Nervi tesi in Serie D dopo la conferenza stampa del D.s. del Taranto De Santis che ai microfoni ha rilasciato dichiarazioni che non sono scese giù al Foggia e alla società rossonera che quindi ha deciso di esporre il D.s. dei rossoblù alla Procura Federale.
Di seguito quanto detto dal direttore sportivo del Taranto.
“All’andata non c’ero, mi hanno raccontato di tutto.
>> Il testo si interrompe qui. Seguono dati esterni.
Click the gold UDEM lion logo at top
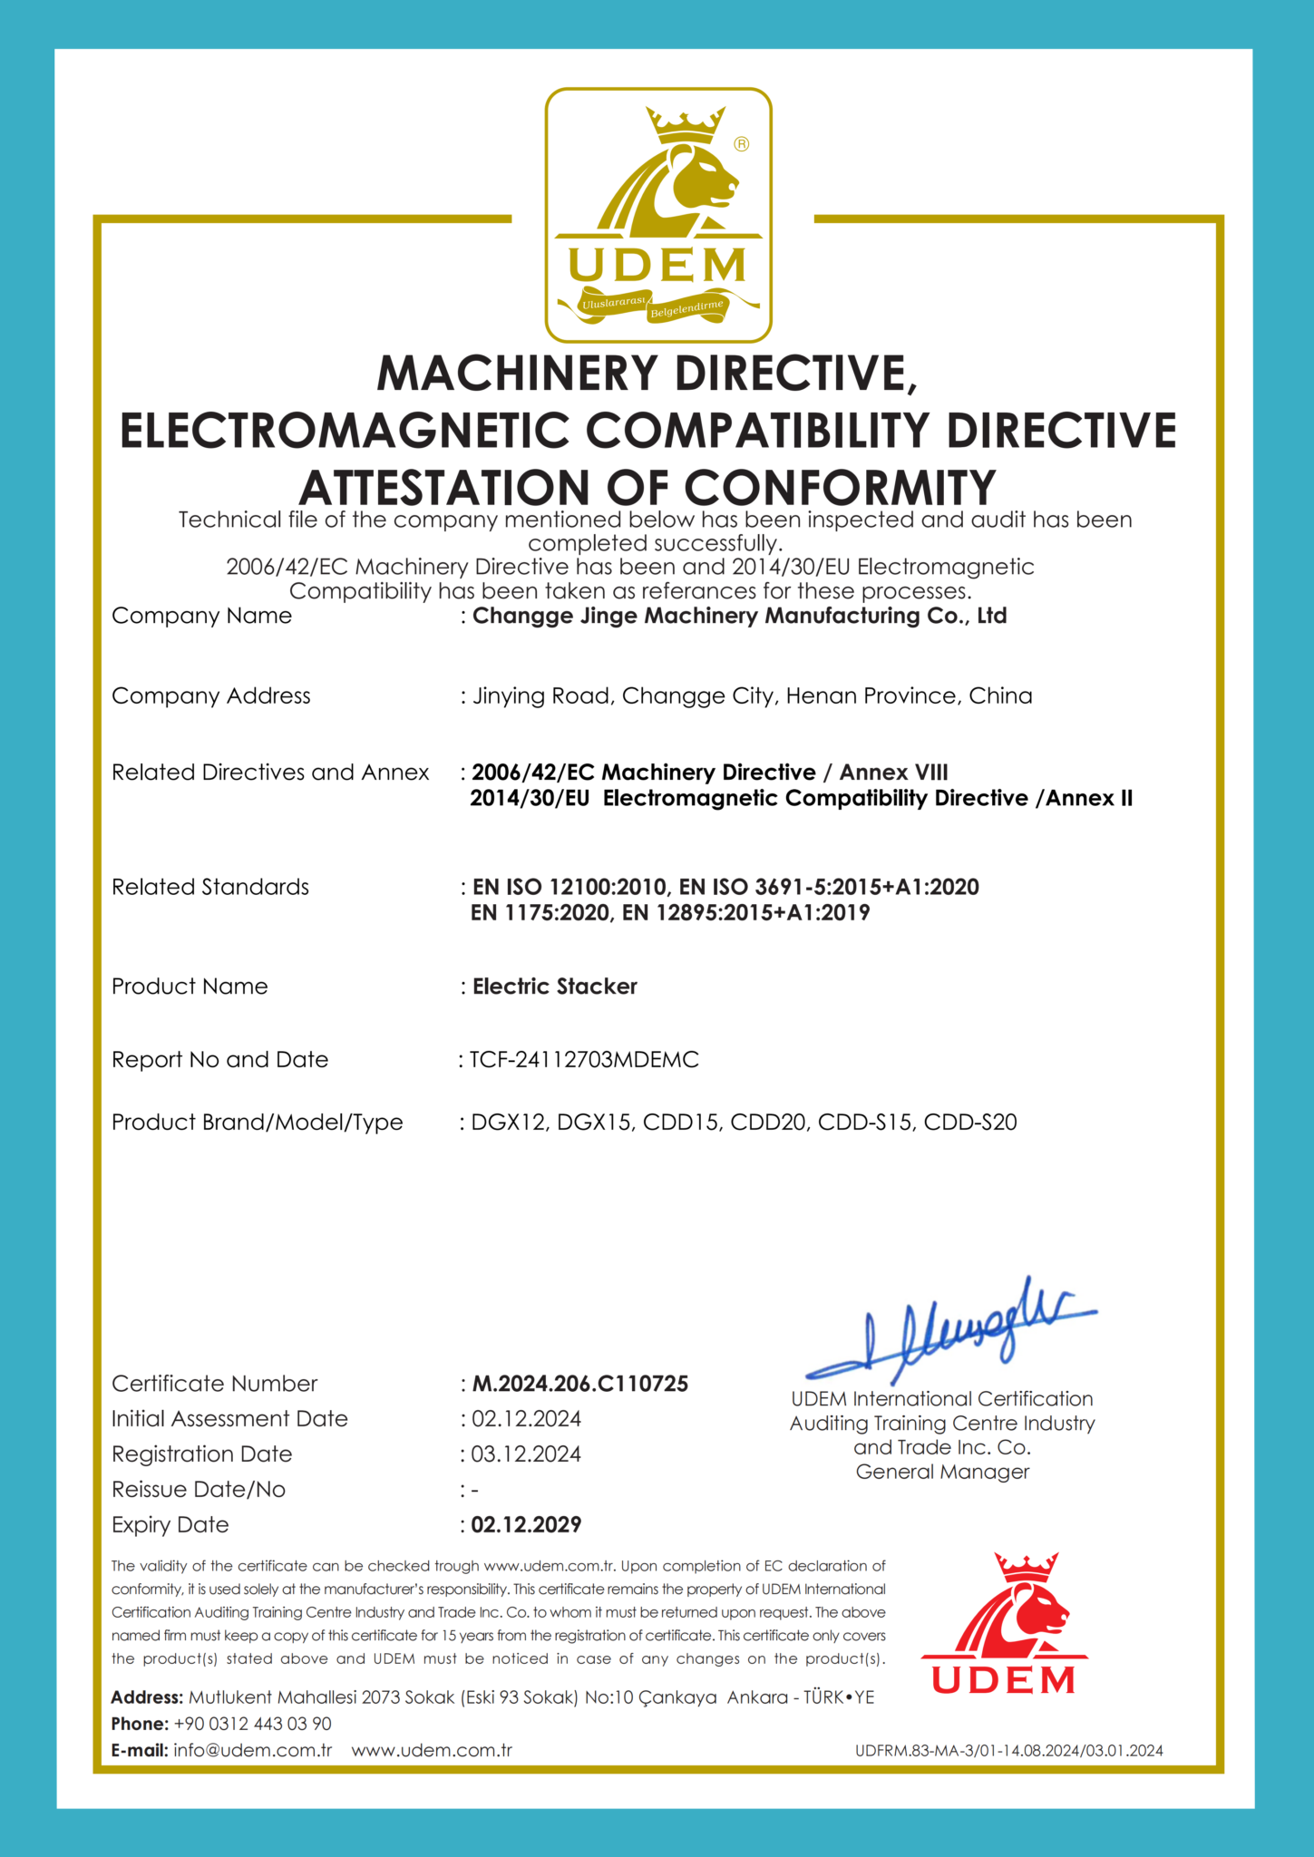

Molte altre società sono andate a Foggia e hanno avuto un trattamento brutto, qualche ex tesserato ha detto cose inaudite sul loro lavoro.
Non mi spaventa che Gentile, il capitano, venga qui a fare lo sborone. Foggia è una piazza importante che non merita di avere gente così, i lavoratori hanno avuto da ridire perché non si sentono rappresentati da questo tipo di soggetti, il calcio è un’altra cosa. Poi se loro sono abituati per vendere l’anima al diavolo per raggiungere il risultato, possono pure vincere il campionato. Loro tutto possono essere, tranne che definiti persone perbene. Poi facesse quello che vuole, minacciasse tutti e alzasse le mani a tutti. Il merito della partita bruttissima va dato anche al Foggia, Gentile pensasse a casa sua e a fare il rugby e la boxe.
A questo punto, da bitontino, mi auguro che il Bitonto vinca il campionato“.